(WORK TO COMPLETE)
1. Retype the passage of the blog post on texting in the theater from "Andrew Hamm: the" to "in the theater.".
2. According to the blog post on texting in the theater, what happens to the pupil dilation of audience members who look at the light from a phone?

(TEXT SHOWN)

## Begin

Andrew Hamm: the Bipolar Express

Ruminations on theatre, music, and just about anything else that crosses my bipolar brain.

Tuesday, December 06, 2011

#tweatre

The Richmond theatre community has been abuzz this week in response to a post on Dave Timberline's blog on the subject of texting/tweeting/etc. (hereafter referred to as "texting") by audience members of live theatre events. I was drawn into a continuation of the discussion into the wee hours of last night on, ironically, Twitter. In fact, long after I had put aside my phone (thus proving that it is, in fact, possible to put your phone down and stop typing on the thing), my mind was churning with thoughts on the subject. Finally I concluded that I would darn well have to write a blog post on the subject.



This is what happens when you text in the theater.

As soon as you turn on or open your phone in a darkened theater, the blue light from the screen is visible to every single member of the audience next to or behind you. If you are in the back row, the light reflects off the back and side walls and is perceived in the peripheral vision of audience members in several rows in front of you. Physiological reflex responses cause virtually everyone who sees the light to look at it, which has two effects: 1) their pupil dilation decreases, which blurs their vision and color perception for the next several beats of the play, and 2) whatever emotions they may be feeling in response to the show they are seeing are immediately subsumed by their irritation with you. So your phone has now created a breach in both the visual and emotional connection between performance and audience.

## End

(Data listing)
## Begin

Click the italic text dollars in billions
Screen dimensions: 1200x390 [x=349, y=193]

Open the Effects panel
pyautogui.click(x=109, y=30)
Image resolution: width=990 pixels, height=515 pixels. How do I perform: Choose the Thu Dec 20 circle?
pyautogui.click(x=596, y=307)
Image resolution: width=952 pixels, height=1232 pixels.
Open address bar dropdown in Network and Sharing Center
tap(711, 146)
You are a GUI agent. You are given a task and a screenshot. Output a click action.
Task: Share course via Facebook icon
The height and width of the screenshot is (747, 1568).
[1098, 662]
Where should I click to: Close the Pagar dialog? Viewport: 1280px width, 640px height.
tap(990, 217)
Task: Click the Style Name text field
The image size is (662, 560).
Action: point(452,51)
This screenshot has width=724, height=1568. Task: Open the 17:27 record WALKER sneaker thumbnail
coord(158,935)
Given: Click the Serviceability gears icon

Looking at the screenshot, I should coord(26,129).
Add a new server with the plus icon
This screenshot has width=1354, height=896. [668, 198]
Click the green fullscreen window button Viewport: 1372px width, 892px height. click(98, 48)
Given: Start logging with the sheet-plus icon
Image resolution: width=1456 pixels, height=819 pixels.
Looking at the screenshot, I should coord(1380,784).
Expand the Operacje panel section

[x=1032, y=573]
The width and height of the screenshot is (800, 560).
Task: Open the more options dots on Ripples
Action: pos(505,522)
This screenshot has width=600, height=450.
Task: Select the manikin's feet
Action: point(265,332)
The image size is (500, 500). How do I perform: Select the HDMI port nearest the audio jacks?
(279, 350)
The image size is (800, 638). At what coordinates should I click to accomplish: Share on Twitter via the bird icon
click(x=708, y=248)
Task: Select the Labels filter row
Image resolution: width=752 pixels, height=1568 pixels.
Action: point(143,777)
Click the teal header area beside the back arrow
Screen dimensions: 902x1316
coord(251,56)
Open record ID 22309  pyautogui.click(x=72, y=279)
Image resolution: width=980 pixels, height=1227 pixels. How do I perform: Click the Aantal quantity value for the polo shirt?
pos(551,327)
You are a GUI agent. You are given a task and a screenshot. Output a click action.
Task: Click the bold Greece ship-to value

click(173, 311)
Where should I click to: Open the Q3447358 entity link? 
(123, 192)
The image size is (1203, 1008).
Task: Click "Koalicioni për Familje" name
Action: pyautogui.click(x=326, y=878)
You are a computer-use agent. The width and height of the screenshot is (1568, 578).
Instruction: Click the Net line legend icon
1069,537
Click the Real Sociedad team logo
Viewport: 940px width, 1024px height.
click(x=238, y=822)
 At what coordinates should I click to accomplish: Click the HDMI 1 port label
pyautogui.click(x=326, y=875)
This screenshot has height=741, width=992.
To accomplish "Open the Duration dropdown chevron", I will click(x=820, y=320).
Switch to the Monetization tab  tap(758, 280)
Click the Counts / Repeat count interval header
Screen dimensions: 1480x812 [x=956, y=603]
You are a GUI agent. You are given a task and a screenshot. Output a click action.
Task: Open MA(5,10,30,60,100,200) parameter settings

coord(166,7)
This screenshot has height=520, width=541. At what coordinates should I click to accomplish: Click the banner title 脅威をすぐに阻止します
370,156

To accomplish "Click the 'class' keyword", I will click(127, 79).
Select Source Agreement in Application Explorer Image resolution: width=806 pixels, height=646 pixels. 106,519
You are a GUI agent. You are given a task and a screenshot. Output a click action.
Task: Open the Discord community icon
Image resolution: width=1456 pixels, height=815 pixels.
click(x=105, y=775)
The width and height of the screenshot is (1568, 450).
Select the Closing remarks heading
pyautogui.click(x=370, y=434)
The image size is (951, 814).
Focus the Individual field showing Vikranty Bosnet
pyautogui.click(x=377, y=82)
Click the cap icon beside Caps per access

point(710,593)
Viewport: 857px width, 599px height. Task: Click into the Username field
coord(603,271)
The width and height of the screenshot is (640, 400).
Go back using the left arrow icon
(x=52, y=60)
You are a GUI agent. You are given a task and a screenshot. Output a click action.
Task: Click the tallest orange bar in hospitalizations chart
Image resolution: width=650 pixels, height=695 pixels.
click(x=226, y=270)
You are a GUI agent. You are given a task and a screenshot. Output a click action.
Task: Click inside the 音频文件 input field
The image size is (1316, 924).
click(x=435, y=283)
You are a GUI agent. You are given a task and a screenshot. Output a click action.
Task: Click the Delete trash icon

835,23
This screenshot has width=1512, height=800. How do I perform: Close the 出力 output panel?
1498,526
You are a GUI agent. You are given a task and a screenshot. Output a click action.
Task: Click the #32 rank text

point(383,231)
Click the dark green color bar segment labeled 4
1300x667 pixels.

## End

(RESULTS IN ORDER)
1.
Andrew Hamm: the Bipolar Express

Ruminations on theatre, music, and just about anything else that crosses my bipolar brain.

Tuesday, December 06, 2011

#tweatre

The Richmond theatre community has been abuzz this week in response to a post on Dave Timberline's blog on the subject of texting/tweeting/etc. (hereafter referred to as "texting") by audience members of live theatre events. I was drawn into a continuation of the discussion into the wee hours of last night on, ironically, Twitter. In fact, long after I had put aside my phone (thus proving that it is, in fact, possible to put your phone down and stop typing on the thing), my mind was churning with thoughts on the subject. Finally I concluded that I would darn well have to write a blog post on the subject.



This is what happens when you text in the theater.

2. Their pupil dilation decreases, which blurs their vision and color perception for the next several beats of the play.